For those seeking a powerful form of escapism, the opera format has an enduring appeal and it’s one that is likely to be explored by musicians from the heavier end of the spectrum in the years to come. And we can't finish a discussion of the subject without a mention of one of the very first people to really bring elements of classical music and storytelling into metal, namely Paul O'Neill. A producer of some renown, his work with renowned Florida metallers Savatage saw them adopting a significant change of direction from the 1987 album Hall Of The Mountain King [named after a piece by Grieg] onward. Just under a decade later he founded Trans-Siberian Orchestra with the help of Jon Oliva and Al Pitrelli from that very band and together with a staggering array of guest musicians they have created a series of metal operas, the most recent of which was last year’s Letters From The Labyrinth.

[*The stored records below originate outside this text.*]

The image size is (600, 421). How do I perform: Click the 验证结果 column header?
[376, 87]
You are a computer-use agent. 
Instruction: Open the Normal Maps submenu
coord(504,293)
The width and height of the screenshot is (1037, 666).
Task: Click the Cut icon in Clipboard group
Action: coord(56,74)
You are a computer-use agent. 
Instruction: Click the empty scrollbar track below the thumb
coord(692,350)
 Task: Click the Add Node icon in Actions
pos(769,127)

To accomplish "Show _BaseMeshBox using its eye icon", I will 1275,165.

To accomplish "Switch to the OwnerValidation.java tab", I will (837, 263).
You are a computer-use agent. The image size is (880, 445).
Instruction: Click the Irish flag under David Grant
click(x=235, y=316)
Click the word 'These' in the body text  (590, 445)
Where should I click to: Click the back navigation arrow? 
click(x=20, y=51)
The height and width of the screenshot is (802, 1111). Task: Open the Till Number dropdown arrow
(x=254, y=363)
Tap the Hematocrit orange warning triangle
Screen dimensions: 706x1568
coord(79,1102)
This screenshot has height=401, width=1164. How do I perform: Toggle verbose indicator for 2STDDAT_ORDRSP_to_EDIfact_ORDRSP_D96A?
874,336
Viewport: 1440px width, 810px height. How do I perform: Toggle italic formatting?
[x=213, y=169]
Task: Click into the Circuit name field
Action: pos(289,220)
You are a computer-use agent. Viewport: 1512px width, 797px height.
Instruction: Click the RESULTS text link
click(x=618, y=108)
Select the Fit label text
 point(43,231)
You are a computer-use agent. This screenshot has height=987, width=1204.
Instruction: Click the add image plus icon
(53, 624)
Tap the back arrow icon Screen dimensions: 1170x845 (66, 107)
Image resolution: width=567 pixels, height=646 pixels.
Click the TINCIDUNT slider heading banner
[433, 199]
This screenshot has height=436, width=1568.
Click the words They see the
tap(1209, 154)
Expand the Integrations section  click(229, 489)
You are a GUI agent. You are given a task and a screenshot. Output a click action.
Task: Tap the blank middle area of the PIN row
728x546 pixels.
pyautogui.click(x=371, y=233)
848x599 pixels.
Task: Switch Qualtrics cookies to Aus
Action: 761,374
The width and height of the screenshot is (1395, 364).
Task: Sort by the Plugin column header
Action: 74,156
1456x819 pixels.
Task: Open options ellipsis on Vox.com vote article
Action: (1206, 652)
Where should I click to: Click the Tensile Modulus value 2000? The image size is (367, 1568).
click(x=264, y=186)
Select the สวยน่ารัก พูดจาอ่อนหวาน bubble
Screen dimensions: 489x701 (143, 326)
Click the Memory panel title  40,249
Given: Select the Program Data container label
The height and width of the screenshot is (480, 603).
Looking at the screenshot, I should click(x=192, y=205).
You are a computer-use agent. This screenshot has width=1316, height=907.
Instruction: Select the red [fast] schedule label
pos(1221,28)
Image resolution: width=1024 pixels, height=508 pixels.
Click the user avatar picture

“My family had these classical and opera records all over the house so I got a chance to listen to a lot of this when I was very, very young,” he recalls. “Both classical and metal/rock have extremely large dynamics – the bombast of Beethoven's fifth symphony and the gentle build of Grieg’s Hall Of The Mountain King compare well with Stairway To Heaven’s build up from a single instrument to their ‘everyone on 10’ ride out. Also, a lot of other types of music seem rooted in a 4/4 time, but both rock and classical allow a total freedom time-wise and signature-wise. It’s easier to take the listener on an exciting ride where their imagination would not normally go,” he concludes, “if there are no rules limiting that ride.”
Indigo runs until February 18 at the Finnish National Opera House Ooppera & Baletti in Helsinki.